I have an archive… no, archive is too grand a word. I have a stack of stuff I’ve kept over the years: newspapers, magazines, anything I’ve been published in, sitting in the spare room/office upstairs. I’m not usually one to keep stuff, not sentimental in that way, but some of this stuff mattered to me—the first story I have published, the first story about my writing in the paper, the first time I wrote for a paper—and some of it came when the internet was in its infancy, back when all this was just fields, and so it came with me from flat to flat, from Scotland to Japan. The other day I was sitting in the office looking at these stacks, files, boxes of stuff, and wondering what I was ever going to do with them. Well, this substack was originally envisioned as a kind of archive, a place to collect all the fallen leaves of my writing, and so by rights that stuff should be catalogued here too. So that’s what I’m going to do. Not regularly, but when I have something interesting to say about it, or a gap that needs filling.
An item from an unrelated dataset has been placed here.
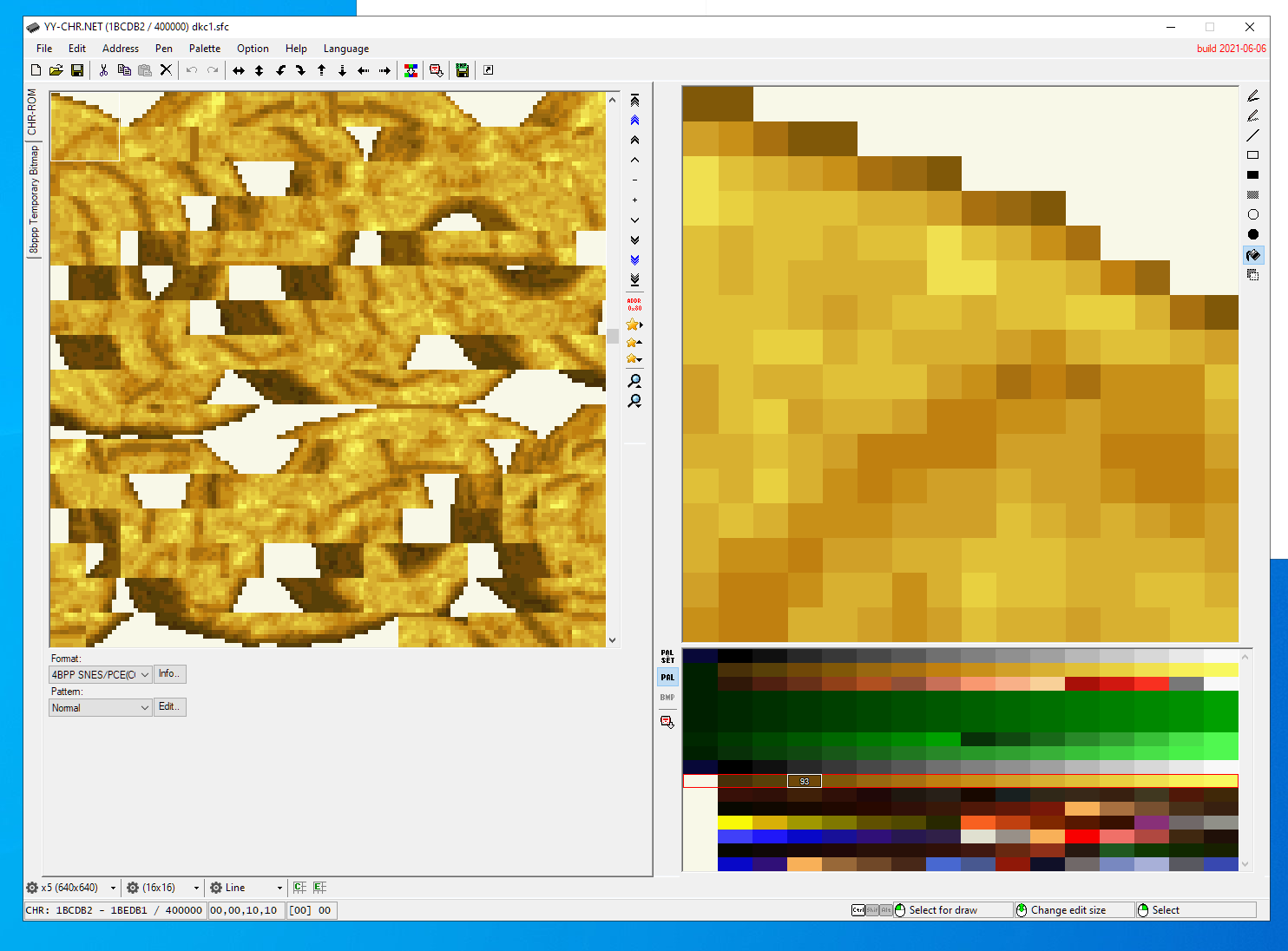Expand the Pattern Normal dropdown
1288x951 pixels.
point(101,708)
The first thing I found is this interview in the Japan Times with Fuminori Nakamura. It was, I think, the first interview I ever did, and it was done entirely in Japanese by email. My language skills at the time were in no way up to the job, which is why it had to be done by email (gave me time to think and access to a dictionary). I also spoke to the translator, Allison Markin Powell, though none of that was used in the interview, and we’re still in touch today. She’s translated some amazing stuff, and keeps me up-to-date on what’s in the pipeline, in terms of Japanese literature.
I am still a big Nakamura fan. His brand of intelligent literary noir is right up my street, crime without the procedural, murder without the mystery. Nakamura is interested in what makes good people bad, and if there is such a thing as true evil. For a while there was a translation of his coming out every year but it has slowed down recently. Hopefully it won’t come to a complete stop as there is much more of his work to be translated and enjoyed.
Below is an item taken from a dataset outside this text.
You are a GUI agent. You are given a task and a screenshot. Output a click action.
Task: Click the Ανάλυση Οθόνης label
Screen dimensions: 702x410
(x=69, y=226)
I kept a physical copy of this because I didn’t know then that writing for the Japan Times would become a regular thing. I’ve now done hundreds of interviews and reviews for the paper, and they are all itemised on my main website, so I gave up on the idea of having a paper record pretty quickly, but opening the pages of the Sunday edition from November 2, 2014, I remember the rush of excitement seeing my first interview as a literary journalist in print, followed quickly by the disappointment of the mistake in the photo caption, where Nakamura is referred to as Fuminori Maloney. Not my doing, I hasten to add.
My writing for the Japan Times has pretty much ground to a halt. Space is being squeezed in the print edition and the managing directors don’t want anything on the website that isn’t in the print edition. Books are way down their list of priorities. It’s a real shame, but one replicated everywhere. Getting word out about new books is difficult, and outlets like the Japan Times were widely read and respected, so a mention there could do wonders for a book’s chances of survival. Besides, the taste for proper literary criticism is also dwindling with the rise of book vlogs and bookTok. People want personal reactions to books, they want plot synopsis, teasers, and why I love this book. They don’t want (it seems to me anyway) detailed discussions about influences, context, and legacy. They aren’t interested in examinations of structure, form, or narrative. At one point the JT book review column was down to 250 words. Once you’ve given a brief summary of the plot, you’re left with about 60 words in which to encapsulate why this book is worth devoting scarce column inches to… it’s infuriating.
Anyway, back in November 2014, that was all in the future. On that particular Sunday I was just delighted to see my name and writing in print in a respected newspaper.